We call for papers that will address topics of one out of three of our workshops:

1) Bordering Europe through funding
European funding schemes have increasingly shaped anthropology in Europe. This workshop will focus on how research funding for anthropology in EU-rope both shapes and works to redefine both new and old borders and the hierarchies between the differences that the borders represent.

2) Cooperation of anthropologists with EU institutions and bureaucracies
How do anthropologists and social scientists cooperate with EU and nation-level bureaucracies when it comes to funding - where does the power lie, is there a real dialogue, what are the difficulties? The workshop addresses two topics at once: both how anthropology can shed light on this process, and whether anthropological voices are heard in the shaping of EU administration. 

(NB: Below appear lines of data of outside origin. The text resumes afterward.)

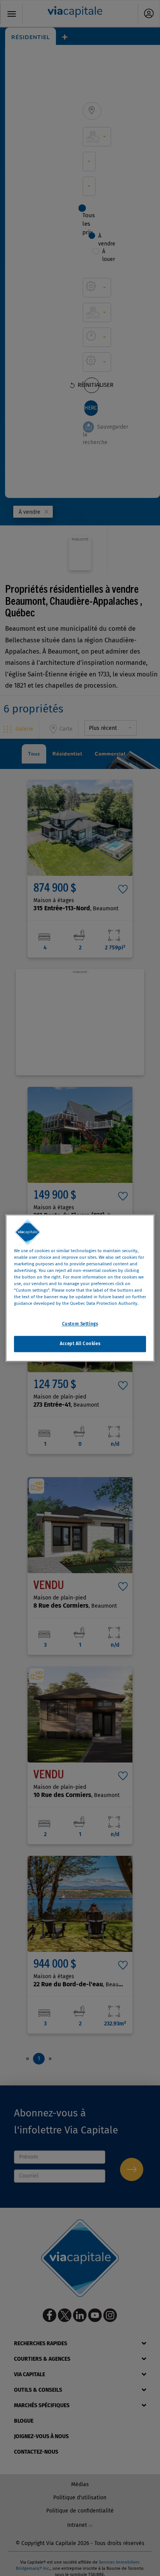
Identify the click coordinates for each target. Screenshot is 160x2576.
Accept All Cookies (80, 1343)
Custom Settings (80, 1324)
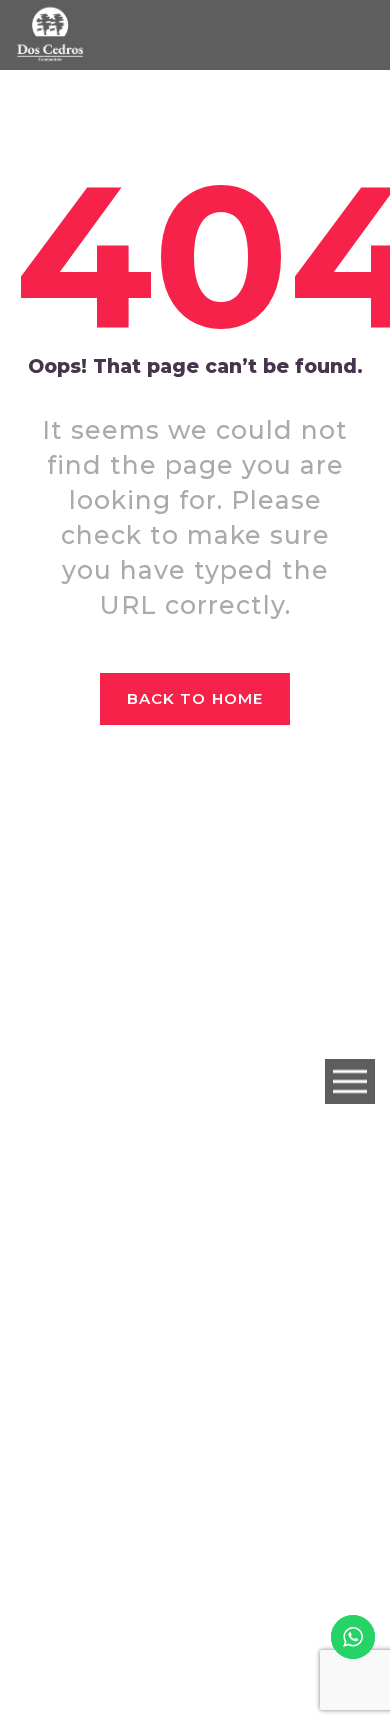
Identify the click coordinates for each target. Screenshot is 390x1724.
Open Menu (350, 1082)
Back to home (195, 698)
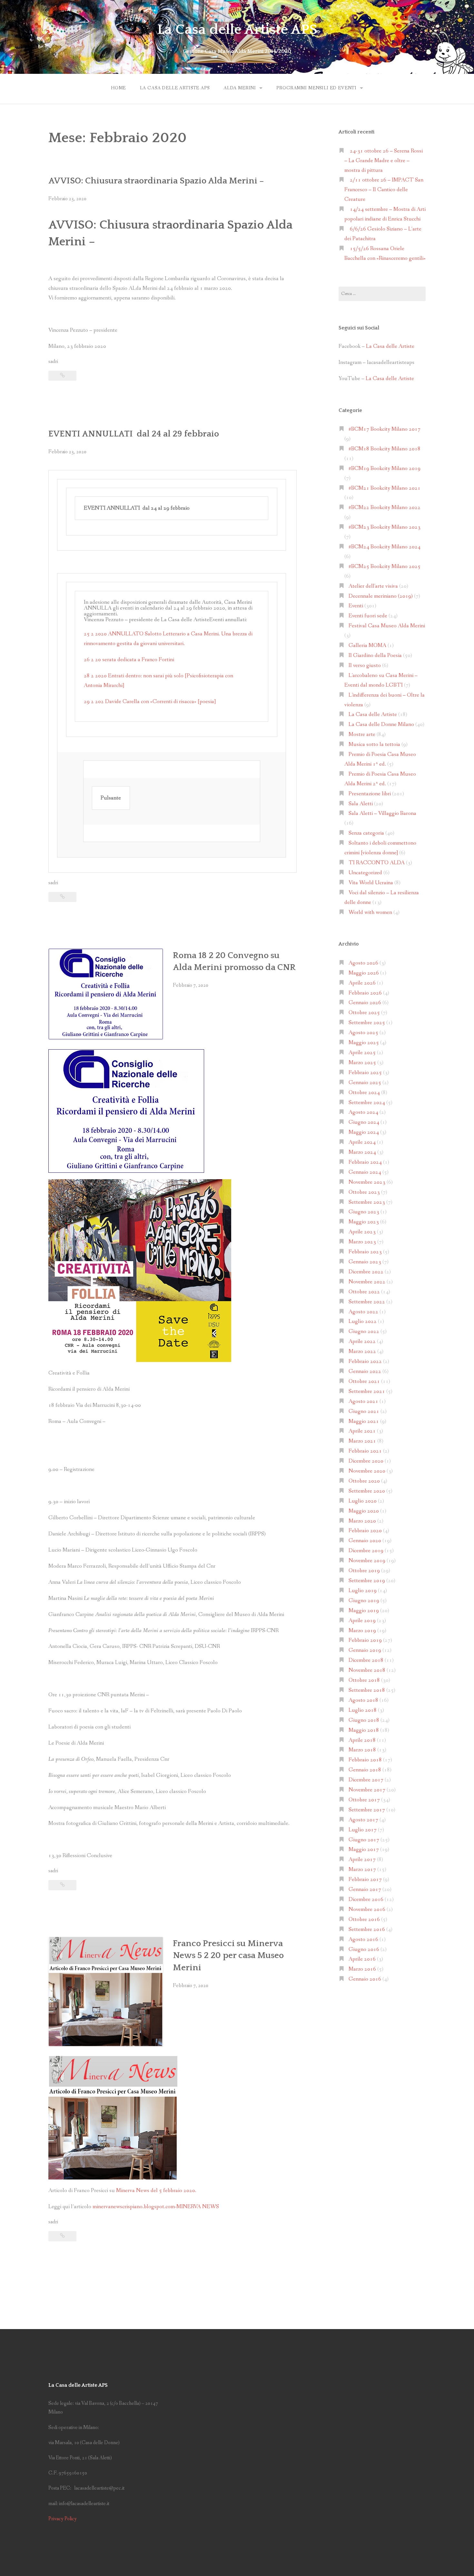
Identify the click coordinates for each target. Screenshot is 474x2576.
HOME (118, 88)
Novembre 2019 (367, 1560)
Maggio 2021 (364, 1421)
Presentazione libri (370, 794)
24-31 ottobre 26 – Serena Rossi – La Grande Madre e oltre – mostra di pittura (383, 160)
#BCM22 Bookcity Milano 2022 (384, 507)
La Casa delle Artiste (390, 346)
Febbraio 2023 (365, 1252)
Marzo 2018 (362, 1750)
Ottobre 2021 (364, 1381)
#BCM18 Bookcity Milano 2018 (384, 449)
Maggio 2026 (364, 973)
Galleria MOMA (367, 645)
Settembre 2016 (367, 1929)
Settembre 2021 (367, 1391)
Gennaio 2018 (365, 1770)
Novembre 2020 (367, 1471)
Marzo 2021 (362, 1441)
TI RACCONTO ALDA (377, 863)
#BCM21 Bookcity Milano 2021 (384, 488)
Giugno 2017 (364, 1840)
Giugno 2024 (364, 1122)
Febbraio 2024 (365, 1162)
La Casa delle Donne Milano (381, 724)
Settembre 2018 (367, 1690)
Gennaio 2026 (365, 1002)
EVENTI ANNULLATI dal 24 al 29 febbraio (133, 434)
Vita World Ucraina (371, 882)
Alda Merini (239, 88)
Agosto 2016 (363, 1939)
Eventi (356, 606)
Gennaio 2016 (365, 1979)
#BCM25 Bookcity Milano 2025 (384, 566)
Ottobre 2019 (364, 1570)
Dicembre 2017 (366, 1780)
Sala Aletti (361, 804)
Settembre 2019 (367, 1580)
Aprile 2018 (362, 1740)
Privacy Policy (62, 2518)
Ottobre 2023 (364, 1192)
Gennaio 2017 (365, 1889)
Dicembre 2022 (366, 1272)
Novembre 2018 (367, 1670)
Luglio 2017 (363, 1830)
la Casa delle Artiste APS (175, 88)
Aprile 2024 (362, 1142)
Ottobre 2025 (364, 1012)
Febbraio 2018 (365, 1760)
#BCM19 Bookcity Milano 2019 (384, 468)
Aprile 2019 (362, 1620)
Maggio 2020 (364, 1511)
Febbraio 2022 (365, 1361)
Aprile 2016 (362, 1959)
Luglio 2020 (363, 1501)
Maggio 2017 (364, 1849)
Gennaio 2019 (365, 1650)
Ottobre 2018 (364, 1680)
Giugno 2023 (364, 1212)
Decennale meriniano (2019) (381, 596)
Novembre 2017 (367, 1790)
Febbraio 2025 (365, 1072)
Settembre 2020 (367, 1491)
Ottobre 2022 (364, 1292)
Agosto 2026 (363, 963)
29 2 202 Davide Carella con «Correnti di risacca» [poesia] (150, 701)
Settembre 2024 (367, 1102)
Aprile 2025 (362, 1052)
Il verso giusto (365, 665)
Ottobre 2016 (364, 1919)
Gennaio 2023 (365, 1262)
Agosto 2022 (363, 1312)
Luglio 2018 (363, 1710)
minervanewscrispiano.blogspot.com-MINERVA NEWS (156, 2206)
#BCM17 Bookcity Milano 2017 (384, 429)
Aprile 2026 (362, 983)
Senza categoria (366, 833)
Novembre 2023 (367, 1182)
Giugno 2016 (364, 1949)
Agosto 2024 (363, 1112)
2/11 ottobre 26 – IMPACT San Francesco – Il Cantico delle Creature (383, 189)
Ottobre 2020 (364, 1481)
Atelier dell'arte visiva (373, 586)
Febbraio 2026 (365, 993)
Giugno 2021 (364, 1411)
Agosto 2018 (363, 1700)
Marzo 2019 (362, 1630)
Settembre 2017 (367, 1810)
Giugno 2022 (364, 1331)
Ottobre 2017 (364, 1800)
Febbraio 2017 (365, 1879)
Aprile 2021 (362, 1431)
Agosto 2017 (363, 1820)
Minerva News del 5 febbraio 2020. (156, 2190)
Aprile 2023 (362, 1232)
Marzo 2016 (362, 1969)
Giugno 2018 (364, 1720)
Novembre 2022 (367, 1282)
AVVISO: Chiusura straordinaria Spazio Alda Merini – (156, 181)
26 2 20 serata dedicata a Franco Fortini (129, 659)
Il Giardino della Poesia (375, 655)
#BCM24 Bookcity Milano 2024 (384, 547)
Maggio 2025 (364, 1042)
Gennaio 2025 (365, 1082)
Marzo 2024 (362, 1152)
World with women (370, 912)
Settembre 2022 (367, 1302)
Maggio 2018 (364, 1730)
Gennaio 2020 (365, 1540)
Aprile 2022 (362, 1341)
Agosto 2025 (363, 1032)
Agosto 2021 (363, 1401)
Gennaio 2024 (365, 1172)
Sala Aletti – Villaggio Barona (382, 813)
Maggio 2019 (364, 1610)
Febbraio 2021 (365, 1451)
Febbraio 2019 (365, 1640)
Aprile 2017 (362, 1859)
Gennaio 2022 (365, 1371)
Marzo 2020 (362, 1521)
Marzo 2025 (362, 1062)
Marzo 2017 (362, 1869)
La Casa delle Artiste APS (237, 29)
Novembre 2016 (367, 1909)
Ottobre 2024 (364, 1092)
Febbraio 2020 (365, 1530)
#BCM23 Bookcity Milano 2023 (384, 527)
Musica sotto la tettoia (374, 744)
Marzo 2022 (362, 1351)
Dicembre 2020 (366, 1461)
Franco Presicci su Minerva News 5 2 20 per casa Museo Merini (228, 1956)
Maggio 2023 (364, 1222)
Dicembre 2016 (366, 1899)
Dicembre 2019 (366, 1550)
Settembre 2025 (367, 1022)
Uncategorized (365, 873)
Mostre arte (362, 734)
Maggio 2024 (364, 1132)
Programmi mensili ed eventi (316, 88)
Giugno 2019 (364, 1600)
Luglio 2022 (363, 1321)
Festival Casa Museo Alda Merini (387, 626)
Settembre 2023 (367, 1202)
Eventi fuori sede (368, 616)
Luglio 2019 (363, 1590)
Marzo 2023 (362, 1242)
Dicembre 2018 (366, 1660)
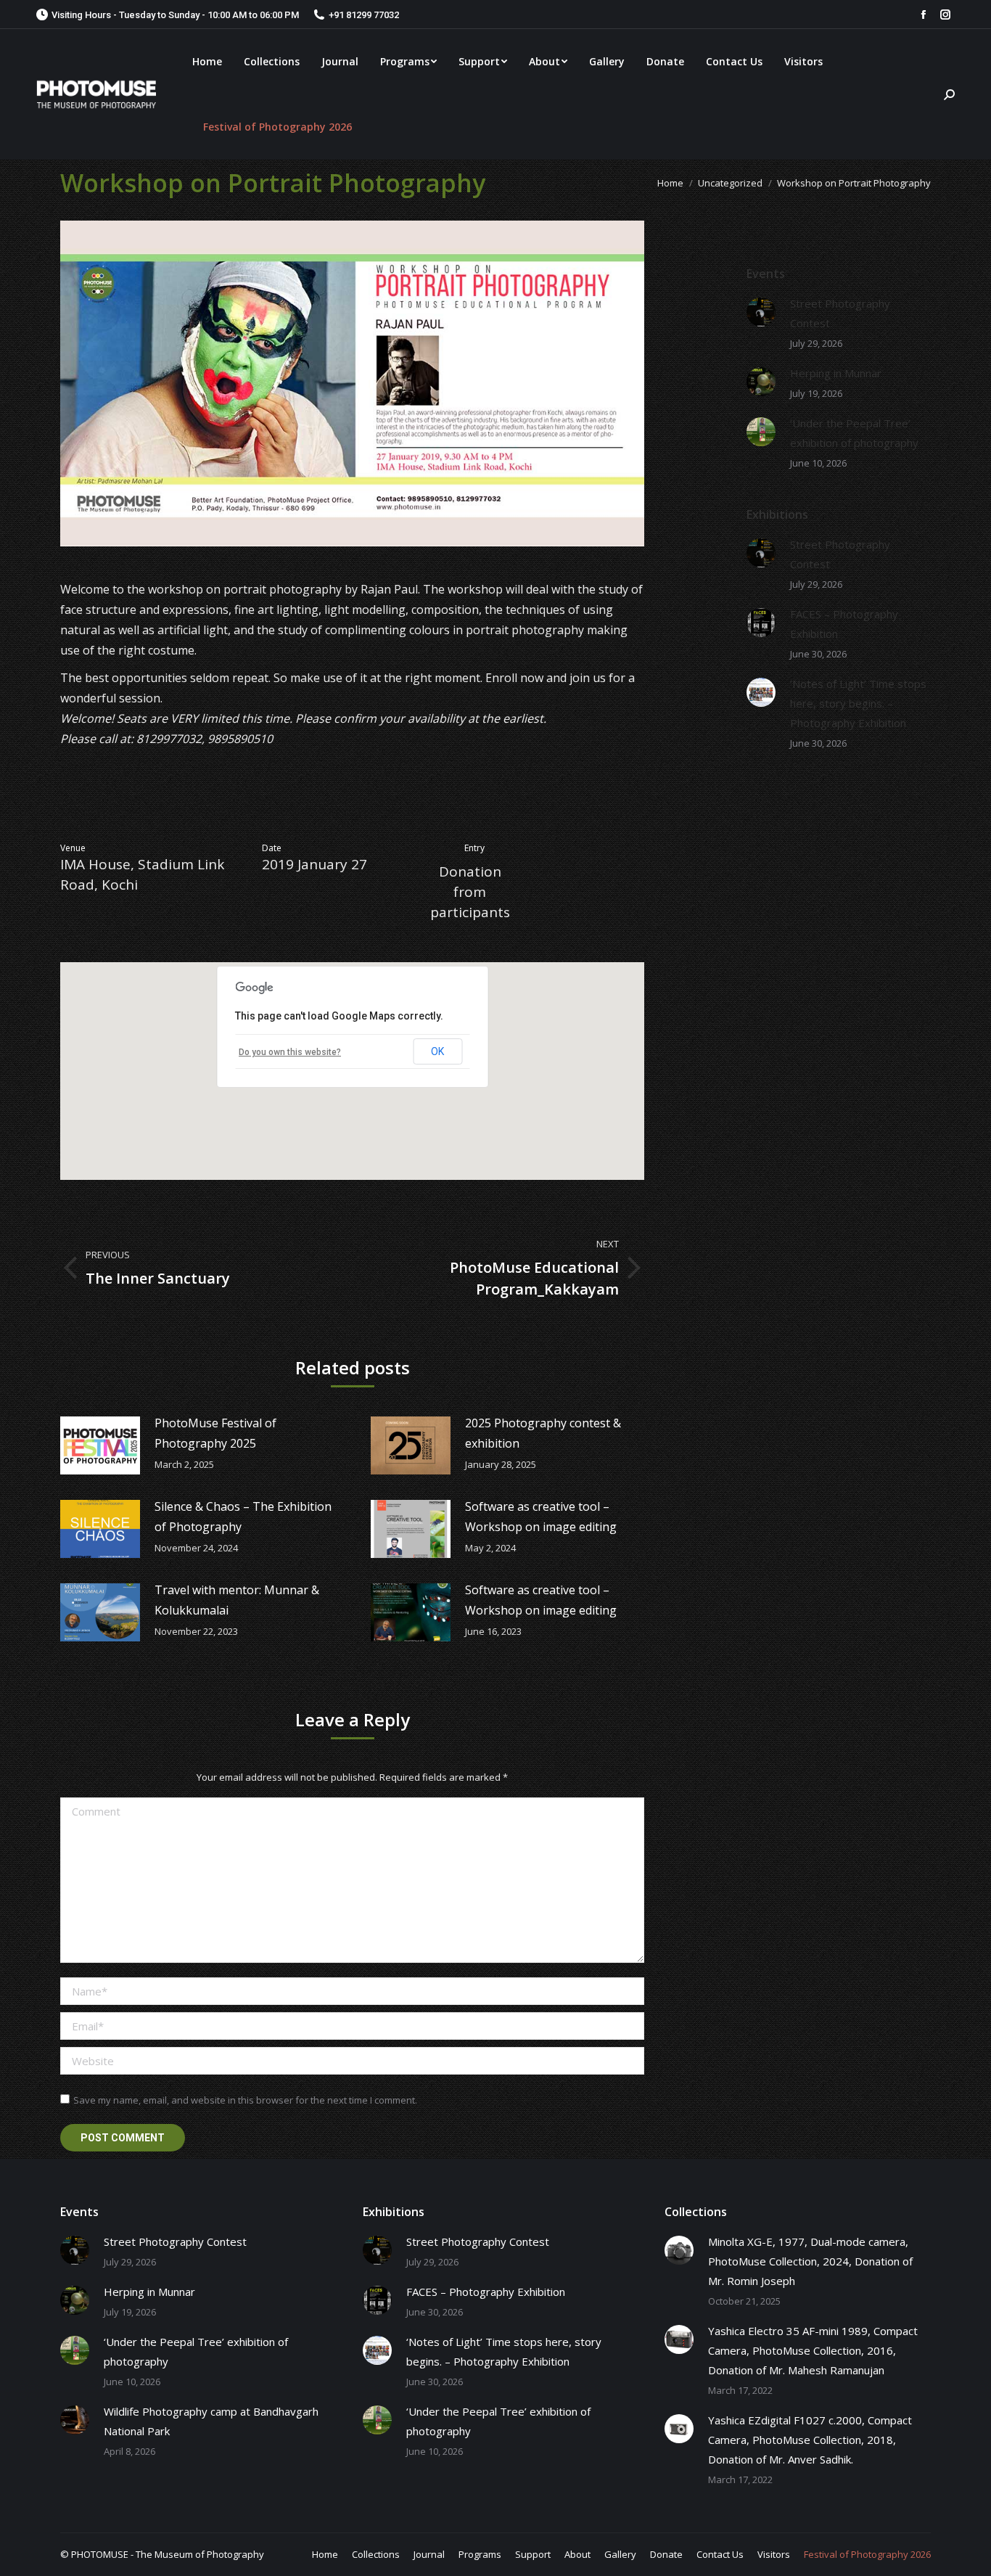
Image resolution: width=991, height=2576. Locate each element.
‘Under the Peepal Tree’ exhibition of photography (854, 433)
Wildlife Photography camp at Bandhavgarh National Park (211, 2421)
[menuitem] (207, 62)
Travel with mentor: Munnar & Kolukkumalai (237, 1600)
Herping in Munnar (835, 373)
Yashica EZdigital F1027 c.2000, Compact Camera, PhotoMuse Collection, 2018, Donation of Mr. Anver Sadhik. (810, 2439)
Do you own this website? (290, 1052)
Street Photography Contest (840, 313)
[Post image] (100, 1445)
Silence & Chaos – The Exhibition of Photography (243, 1516)
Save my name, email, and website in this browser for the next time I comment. (245, 2100)
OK (437, 1051)
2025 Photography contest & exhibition (543, 1433)
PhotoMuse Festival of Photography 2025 (215, 1433)
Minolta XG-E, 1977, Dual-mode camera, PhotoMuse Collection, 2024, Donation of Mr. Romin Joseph (810, 2261)
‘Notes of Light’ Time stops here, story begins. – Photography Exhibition (858, 703)
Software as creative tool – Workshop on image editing (541, 1516)
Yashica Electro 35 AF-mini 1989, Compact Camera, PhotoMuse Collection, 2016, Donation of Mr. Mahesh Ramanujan (813, 2350)
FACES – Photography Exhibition (844, 624)
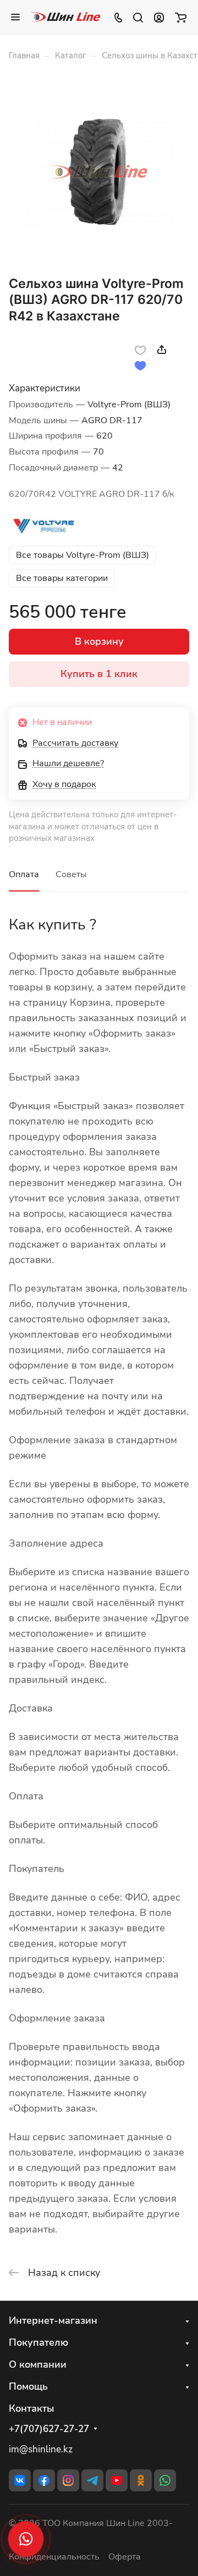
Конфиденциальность (54, 2557)
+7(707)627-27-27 (49, 2429)
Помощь (28, 2386)
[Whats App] (165, 2480)
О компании (38, 2364)
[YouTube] (117, 2480)
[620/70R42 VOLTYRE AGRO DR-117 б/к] (99, 172)
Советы (71, 874)
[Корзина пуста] (180, 17)
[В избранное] (140, 349)
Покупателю (38, 2342)
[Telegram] (92, 2480)
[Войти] (159, 17)
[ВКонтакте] (20, 2480)
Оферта (124, 2557)
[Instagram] (68, 2480)
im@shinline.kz (41, 2449)
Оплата (24, 874)
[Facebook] (44, 2480)
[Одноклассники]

3) EASA: (re)making anthropology in Europe, 30 years on
We wish to use this session to recognise/celebrate/reflect on the way that EASA itself has remade anthropology in Europe (including the positives of creating a shared community, the challenge this has presented to older models of ethnology, and the internal disciplinary politics of language and theoretical capital, i.e. which panels get included in conferences, the critique of anglocentricism etc. 

Applicants should email a title and 200-word abstract (of your proposed contribution) to no later than 20th September 2019.

EASA members are especially encouraged to apply. Applicants whose papers have been accepted and who do not have sufficient means to attend will be provided with support, subject to funding availability.

We're looking forward to meeting you in Brussels.